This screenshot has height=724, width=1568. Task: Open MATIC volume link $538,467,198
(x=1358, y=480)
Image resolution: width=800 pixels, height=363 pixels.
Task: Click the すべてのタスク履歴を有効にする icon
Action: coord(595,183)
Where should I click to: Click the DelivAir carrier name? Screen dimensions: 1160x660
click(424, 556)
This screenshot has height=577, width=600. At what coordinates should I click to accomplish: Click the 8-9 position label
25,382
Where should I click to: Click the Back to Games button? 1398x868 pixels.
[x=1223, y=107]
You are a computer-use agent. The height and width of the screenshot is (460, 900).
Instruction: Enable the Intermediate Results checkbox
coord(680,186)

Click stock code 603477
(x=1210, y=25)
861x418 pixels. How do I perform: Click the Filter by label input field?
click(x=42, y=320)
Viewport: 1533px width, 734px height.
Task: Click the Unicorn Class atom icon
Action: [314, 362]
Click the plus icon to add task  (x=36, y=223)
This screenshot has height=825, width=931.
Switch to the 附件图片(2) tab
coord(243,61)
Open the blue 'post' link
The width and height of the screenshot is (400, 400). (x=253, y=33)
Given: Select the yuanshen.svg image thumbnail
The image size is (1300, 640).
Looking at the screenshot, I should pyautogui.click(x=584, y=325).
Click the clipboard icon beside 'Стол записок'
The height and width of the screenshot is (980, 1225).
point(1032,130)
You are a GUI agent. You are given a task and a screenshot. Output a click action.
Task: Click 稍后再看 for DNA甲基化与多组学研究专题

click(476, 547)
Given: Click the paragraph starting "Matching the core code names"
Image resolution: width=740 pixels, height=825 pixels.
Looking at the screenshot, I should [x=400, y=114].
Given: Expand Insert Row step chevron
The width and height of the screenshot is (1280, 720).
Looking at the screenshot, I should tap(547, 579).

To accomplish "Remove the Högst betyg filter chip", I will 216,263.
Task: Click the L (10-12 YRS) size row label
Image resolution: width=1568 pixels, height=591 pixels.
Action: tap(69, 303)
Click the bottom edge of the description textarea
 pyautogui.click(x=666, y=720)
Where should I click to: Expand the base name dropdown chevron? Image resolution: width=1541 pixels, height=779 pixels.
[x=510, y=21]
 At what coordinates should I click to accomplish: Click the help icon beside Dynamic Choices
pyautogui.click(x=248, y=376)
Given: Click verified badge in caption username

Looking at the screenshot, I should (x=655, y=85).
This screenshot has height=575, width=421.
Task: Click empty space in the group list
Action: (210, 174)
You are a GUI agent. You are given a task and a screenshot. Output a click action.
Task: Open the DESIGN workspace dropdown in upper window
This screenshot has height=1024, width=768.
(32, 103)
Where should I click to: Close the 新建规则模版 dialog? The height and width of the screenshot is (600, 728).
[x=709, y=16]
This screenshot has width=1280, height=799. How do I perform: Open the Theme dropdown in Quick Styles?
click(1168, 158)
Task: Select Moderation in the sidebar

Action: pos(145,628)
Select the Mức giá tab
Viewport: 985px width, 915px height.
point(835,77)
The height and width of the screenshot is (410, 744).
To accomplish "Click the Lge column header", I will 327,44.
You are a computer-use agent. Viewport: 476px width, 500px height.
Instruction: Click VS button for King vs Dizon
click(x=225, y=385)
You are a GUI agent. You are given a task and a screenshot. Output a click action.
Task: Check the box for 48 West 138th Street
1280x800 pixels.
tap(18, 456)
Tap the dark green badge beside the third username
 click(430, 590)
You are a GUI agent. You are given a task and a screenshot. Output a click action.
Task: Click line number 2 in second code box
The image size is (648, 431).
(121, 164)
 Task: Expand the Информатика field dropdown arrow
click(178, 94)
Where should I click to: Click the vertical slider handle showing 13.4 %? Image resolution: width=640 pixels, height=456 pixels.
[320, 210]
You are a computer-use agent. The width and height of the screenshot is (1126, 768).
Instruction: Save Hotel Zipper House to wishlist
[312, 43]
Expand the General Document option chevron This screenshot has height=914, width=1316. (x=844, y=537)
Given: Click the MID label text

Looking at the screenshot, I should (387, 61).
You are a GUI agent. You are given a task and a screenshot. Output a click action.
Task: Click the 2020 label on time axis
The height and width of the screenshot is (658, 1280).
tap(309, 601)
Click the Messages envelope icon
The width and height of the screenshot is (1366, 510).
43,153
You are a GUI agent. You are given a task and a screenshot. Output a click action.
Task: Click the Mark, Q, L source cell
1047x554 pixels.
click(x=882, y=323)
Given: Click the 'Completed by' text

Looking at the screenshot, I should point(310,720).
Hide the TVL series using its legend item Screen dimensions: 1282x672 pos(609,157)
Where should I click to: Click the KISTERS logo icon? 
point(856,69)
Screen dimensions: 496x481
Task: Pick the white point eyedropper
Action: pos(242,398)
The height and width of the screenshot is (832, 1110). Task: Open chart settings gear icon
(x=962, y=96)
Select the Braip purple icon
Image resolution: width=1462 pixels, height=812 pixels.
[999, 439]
•••••
* **PROBLEM TO SOLVE**: Output the material in full, matching it word for word.

* **SOLUTION TO THE PROBLEM**:
This screenshot has height=724, width=1568. Task: Open MATIC volume link $538,467,198
(x=1358, y=480)
Image resolution: width=800 pixels, height=363 pixels.
Task: Click the すべてのタスク履歴を有効にする icon
Action: coord(595,183)
Where should I click to: Click the DelivAir carrier name? Screen dimensions: 1160x660
click(424, 556)
This screenshot has height=577, width=600. At what coordinates should I click to accomplish: Click the 8-9 position label
25,382
Where should I click to: Click the Back to Games button? 1398x868 pixels.
[x=1223, y=107]
You are a computer-use agent. The height and width of the screenshot is (460, 900).
Instruction: Enable the Intermediate Results checkbox
coord(680,186)

Click stock code 603477
(x=1210, y=25)
861x418 pixels. How do I perform: Click the Filter by label input field?
click(x=42, y=320)
Viewport: 1533px width, 734px height.
Task: Click the Unicorn Class atom icon
Action: [314, 362]
Click the plus icon to add task  (x=36, y=223)
This screenshot has height=825, width=931.
Switch to the 附件图片(2) tab
coord(243,61)
Open the blue 'post' link
The width and height of the screenshot is (400, 400). (x=253, y=33)
Given: Select the yuanshen.svg image thumbnail
The image size is (1300, 640).
Looking at the screenshot, I should pyautogui.click(x=584, y=325).
Click the clipboard icon beside 'Стол записок'
The height and width of the screenshot is (980, 1225).
point(1032,130)
You are a GUI agent. You are given a task and a screenshot. Output a click action.
Task: Click 稍后再看 for DNA甲基化与多组学研究专题

click(476, 547)
Given: Click the paragraph starting "Matching the core code names"
Image resolution: width=740 pixels, height=825 pixels.
Looking at the screenshot, I should [x=400, y=114].
Given: Expand Insert Row step chevron
The width and height of the screenshot is (1280, 720).
Looking at the screenshot, I should tap(547, 579).

To accomplish "Remove the Högst betyg filter chip", I will 216,263.
Task: Click the L (10-12 YRS) size row label
Image resolution: width=1568 pixels, height=591 pixels.
Action: tap(69, 303)
Click the bottom edge of the description textarea
 pyautogui.click(x=666, y=720)
Where should I click to: Expand the base name dropdown chevron? Image resolution: width=1541 pixels, height=779 pixels.
[x=510, y=21]
 At what coordinates should I click to accomplish: Click the help icon beside Dynamic Choices
pyautogui.click(x=248, y=376)
Given: Click verified badge in caption username

Looking at the screenshot, I should (x=655, y=85).
This screenshot has height=575, width=421.
Task: Click empty space in the group list
Action: (210, 174)
You are a GUI agent. You are given a task and a screenshot. Output a click action.
Task: Open the DESIGN workspace dropdown in upper window
This screenshot has height=1024, width=768.
(32, 103)
Where should I click to: Close the 新建规则模版 dialog? The height and width of the screenshot is (600, 728).
[x=709, y=16]
This screenshot has width=1280, height=799. How do I perform: Open the Theme dropdown in Quick Styles?
click(1168, 158)
Task: Select Moderation in the sidebar

Action: pos(145,628)
Select the Mức giá tab
Viewport: 985px width, 915px height.
point(835,77)
The height and width of the screenshot is (410, 744).
To accomplish "Click the Lge column header", I will 327,44.
You are a computer-use agent. Viewport: 476px width, 500px height.
Instruction: Click VS button for King vs Dizon
click(x=225, y=385)
You are a GUI agent. You are given a task and a screenshot. Output a click action.
Task: Check the box for 48 West 138th Street
1280x800 pixels.
tap(18, 456)
Tap the dark green badge beside the third username
 click(430, 590)
You are a GUI agent. You are given a task and a screenshot. Output a click action.
Task: Click line number 2 in second code box
The image size is (648, 431).
(121, 164)
 Task: Expand the Информатика field dropdown arrow
click(178, 94)
Where should I click to: Click the vertical slider handle showing 13.4 %? Image resolution: width=640 pixels, height=456 pixels.
[320, 210]
You are a computer-use agent. The width and height of the screenshot is (1126, 768).
Instruction: Save Hotel Zipper House to wishlist
[312, 43]
Expand the General Document option chevron This screenshot has height=914, width=1316. (x=844, y=537)
Given: Click the MID label text

Looking at the screenshot, I should (387, 61).
You are a GUI agent. You are given a task and a screenshot. Output a click action.
Task: Click the 2020 label on time axis
The height and width of the screenshot is (658, 1280).
tap(309, 601)
Click the Messages envelope icon
The width and height of the screenshot is (1366, 510).
43,153
You are a GUI agent. You are given a task and a screenshot. Output a click action.
Task: Click the Mark, Q, L source cell
1047x554 pixels.
click(x=882, y=323)
Given: Click the 'Completed by' text

Looking at the screenshot, I should point(310,720).
Hide the TVL series using its legend item Screen dimensions: 1282x672 pos(609,157)
Where should I click to: Click the KISTERS logo icon? 
point(856,69)
Screen dimensions: 496x481
Task: Pick the white point eyedropper
Action: pos(242,398)
The height and width of the screenshot is (832, 1110). Task: Open chart settings gear icon
(x=962, y=96)
Select the Braip purple icon
Image resolution: width=1462 pixels, height=812 pixels.
[999, 439]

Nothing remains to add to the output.